Comme elle m’ennuie !… (A Gorski.) Pourquoi ne dites-vous rien ?

GORSKI.

Je me demande si je suis coupable envers vous. Je le confesse, je suis coupable certainement : ma langue est mon ennemie ; mais écoutez, Vera Nicolaevna… Vous souvenez-vous de ce poème de Lermontof que je vous lisais hier ? vous souvenez-vous de ce passage où le poète décrit une folle lutte entre l’amour et la haine ?… (Vera lève doucement les yeux.) Oh ! mais je ne pourrai plus continuer, si vous me regardez ainsi…

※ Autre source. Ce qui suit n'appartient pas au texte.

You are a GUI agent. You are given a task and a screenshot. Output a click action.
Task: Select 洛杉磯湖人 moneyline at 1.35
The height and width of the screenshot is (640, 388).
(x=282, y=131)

VERA haussant les épaules.

Finissez donc…

GORSKI.

Écoutez… Je vous avoue franchement que je redoute, que j’ai peur de m’assujettir à ce charme involontaire que je ne puis cependant nier… Je m’efforce de m’y soustraire par tous les moyens, par des discours, par des moqueries, par des récits… Je bavarde comme une vieille fille…

VERA.

Et pourquoi ? Qui nous empêche de rester bons amis ?… Vos rapports ne peuvent-ils être simples et naturels ?

GORSKI.

Simples et naturels… C’est facile à dire… (Avec fermeté.) Eh bien ! oui ; je suis coupable envers vous, et j’implore votre pardon. J’ai dissimulé et je dissimule encore… Mais je puis vous assurer, Vera Nicolaevna, que, quels que soient mes rêves et mes projets en votre absence, ces intentions se dissipent comme de la fumée à la moindre de vos paroles, et je sens, — vous allez rire, — je sens que je suis sous votre charme…

VERA, cessant peu à peu de jouer.

Vous m’avez dit la même chose hier au soir…

GORSKI.

C’est qu’hier je ressentais la même chose. Je renonce décidément à ruser avec vous.

VERA.

Ah ! vous voyez bien que j’avais raison !

GORSKI.

Je m’en rapporte complètement à vous. Vous devez savoir enfin que je ne vous ai pas trompée, lorsque je vous ai dit…

VERA, l’interrompant.

Que je vous plaisais… Il ne manquait plus que cela !

GORSKI, avec dépit.

Vous êtes aujourd’hui aussi méfiante qu’un usurier de soixante-dix ans.